Monday, Aug. 25, 1986

"Big People Can Be Wrong"

By Richard Lacayo

Like some 170,000 lawyers before him, Michael T. Rose was admitted to the U.S. Supreme Court bar late last month. Normally such admission is a routine step. In Rose's case, however, it represented release from a four-year "living nightmare" that cost him, he says, "friends, clients and career and I don't know how many sleepless nights." What finally ended Rose's ordeal was the same thing that began it: an unusual opinion by Chief Justice Warren Burger.

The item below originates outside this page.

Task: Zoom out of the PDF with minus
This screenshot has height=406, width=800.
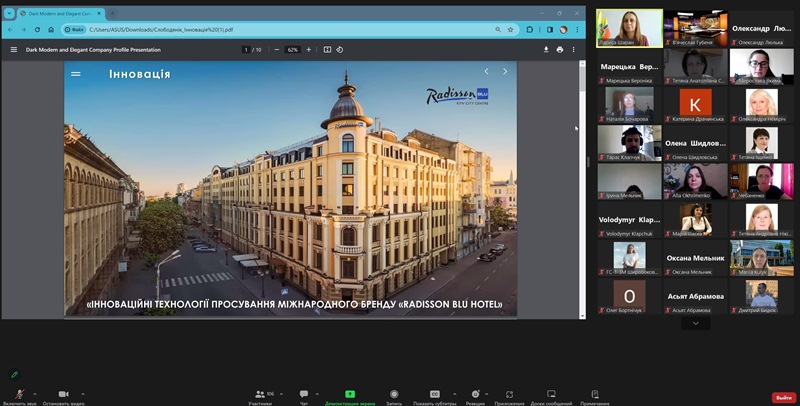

Rose was first admitted to the Supreme Court bar in 1982, when he was a Denver attorney. Although a majority of the court approved his application, Burger, joined by Justice Sandra Day O'Connor, fired off a widely publicized dissent. As Burger saw it, "Rose's professional conduct does not meet the standards the court should require." The Chief Justice based this view on the findings of a Colorado bar investigation. Though Rose was licensed to practice law in that state in 1981, his first application in 1975 had been rejected. In that initial round, a state bar investigating committee charged that among other things, Rose had misrepresented himself as being licensed to practice in Colorado.

Rose, 38, who now heads a farm relief program in South Carolina, contends that the opposition of his Colorado accusers was politically motivated. A graduate of the U.S. Air Force Academy, Rose had created a stir in the early '70s with a law- review article charging the military academies with violating the rights of cadets charged with honor-code transgressions. He discussed his charges on a segment of 60 Minutes and later represented 100 West Point cadets accused of cheating.

Seeking to clear his name after Burger's blast, Rose enlisted the American Civil Liberties Union and a former Associate Attorney General of the U.S., John Shenefield. But in 1985 the Colorado Supreme Court rejected Rose's petition to reopen his case, and earlier this year the U.S. Supreme Court refused review. Undaunted, Rose flew to Washington and sought the help of former Solicitor General Erwin Griswold. Meanwhile, time was running out: Burger announced in June that he intended to retire from the court.

On Griswold's advice, Rose resigned from the Supreme Court bar and then immediately reapplied, a move that forced the court to reconsider his qualifications. His new application was supported by a letter from Griswold arguing that procedures by which Rose was initially denied admission to the Colorado bar were "seriously defective." Also attached was an affidavit from former Colorado District Court Judge Roger Cisneros, who had been on the Colorado bar investigating committee. Cisneros suggested that the committee members who voted against Rose did so because of their impression that he was "an activist . . . not the kind of person they wanted."

The plan worked. The court unanimously readmitted Rose. In a brief concurrence, Burger, again joined by O'Connor, said the record now demonstrated that "the applicant is 'of good moral and professional character.' " Burger maintained, however, that his earlier attack on Rose was justified on the basis of the information then in the court's possession. Rose is satisfied that the outcome proves his point. "Big people and big institutions can be wrong," he says. "You've got to allow for that."